Positioning on the x-axis, or strategies axis, indicates how well the vendor’s future strategy aligns with what customers will require in three to five years. The strategies category focuses on high-level decisions and underlying assumptions about offerings, customer segments, and business and go-to-market plans for the next three to five years.
The size of the individual vendor markers in the IDC MarketScape represents the market share of each individual vendor within the specific market segment being assessed.
IDC MarketScape Methodology
IDC MarketScape criteria selection, weightings, and vendor scores represent well researched IDC judgment about the market and specific vendors. IDC analysts tailor the range of standard characteristics by which vendors are measured through structured discussions, surveys, and interviews with market leaders, participants, and end users. Market weightings are based on user interviews, buyer surveys, and the input of IDC experts in each market. IDC analysts base individual vendor scores, and ultimately vendor positions on the IDC MarketScape, on detailed surveys and interviews with the vendors, publicly available information, and end-user experiences in an effort to provide an accurate and consistent assessment of each vendor’s characteristics, behavior, and capability.
Market Definition
Record to report (R2R) is a financial process used by organizations to gather, process, and deliver relevant, timely, and accurate information to stakeholders. It encompasses the entire cycle of financial and operational data collection, processing, and reporting. Here is a breakdown of the key components and stages of the R2R process:
- Data collection: This initial step involves collecting financial data from various sources, including transactions, journal entries, and operational data. It is crucial to ensure that the data is accurate and complete for reliable reporting.
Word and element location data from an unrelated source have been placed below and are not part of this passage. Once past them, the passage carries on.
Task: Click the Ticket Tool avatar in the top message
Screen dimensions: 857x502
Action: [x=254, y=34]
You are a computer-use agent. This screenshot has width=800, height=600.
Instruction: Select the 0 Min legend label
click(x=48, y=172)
- Recording transactions: Financial transactions are systematically recorded in the appropriate ledgers, often using double-entry accounting. This step ensures that all financial activities are documented and categorized correctly.
- Reconciliation: This involves comparing different sets of data to ensure consistency and accuracy across accounts. Reconciliation helps in identifying and rectifying discrepancies in financial records, such as differences between bank statements and company ledgers.
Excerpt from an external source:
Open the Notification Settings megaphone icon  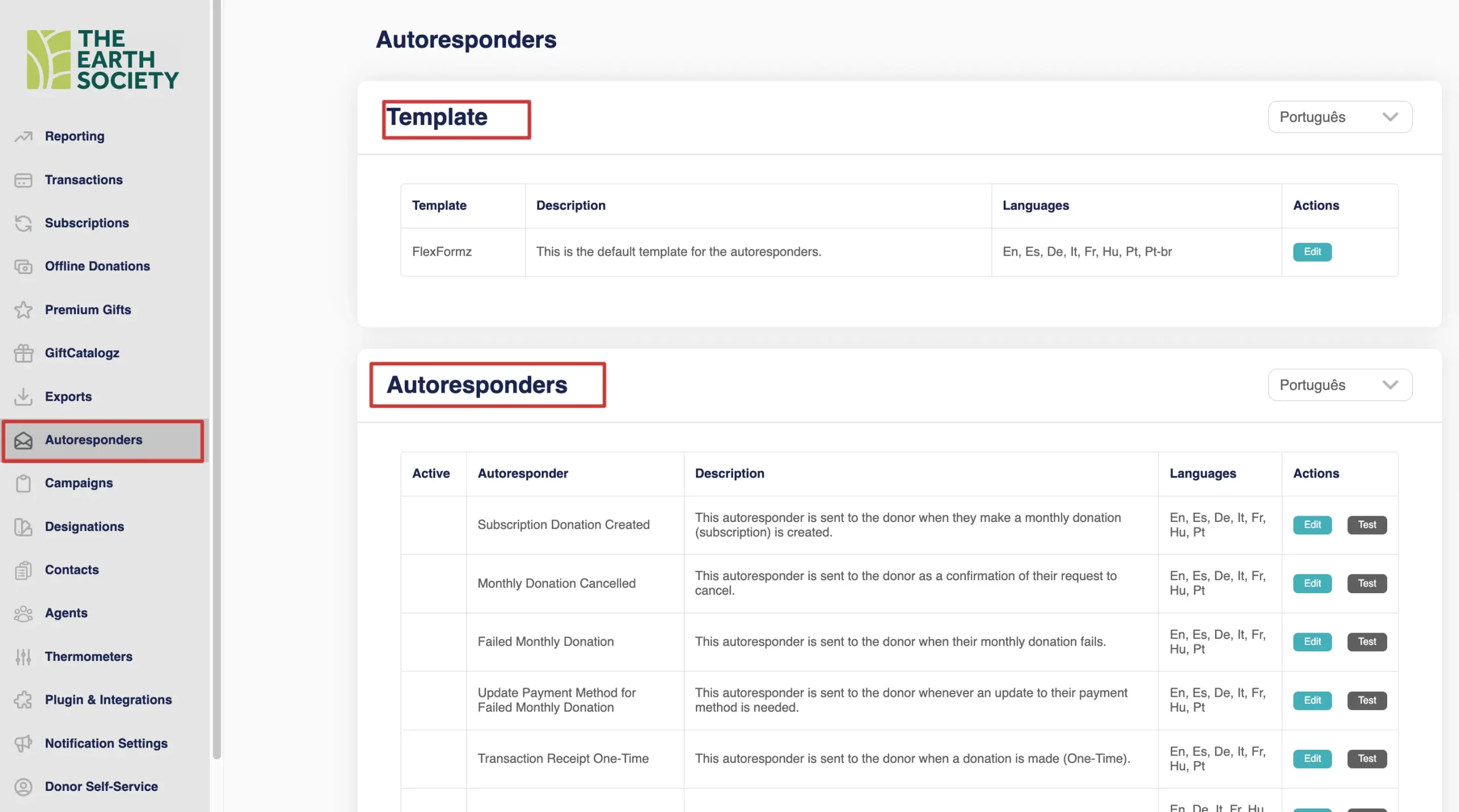[23, 744]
- Consolidation: For organizations with multiple subsidiaries or departments, consolidation involves combining financial data from various sources to create a unified set of financial statements. This process ensures that the financial information reflects the company’s overall performance.
- Reporting: The consolidated financial data is then used to generate reports, such as income statements, balance sheets, cash flow statements, and other financial and management reports. These reports are crucial for internal decision-making and for fulfilling external reporting requirements to stakeholders like investors, regulators, and tax authorities.
- Analysis and review: The final stage involves analyzing the financial reports to derive insights into the organization’s financial health and operational efficiency. It also includes reviewing the reports for accuracy
and compliance with accounting standards and regulatory requirements.
The R2R process is fundamental to the financial management of an organization, providing essential information that supports strategic planning, operational decision-making, and compliance with regulatory requirements. It requires a robust framework of accounting principles, internal controls, and financial management practices to ensure the integrity and reliability of reported financial information.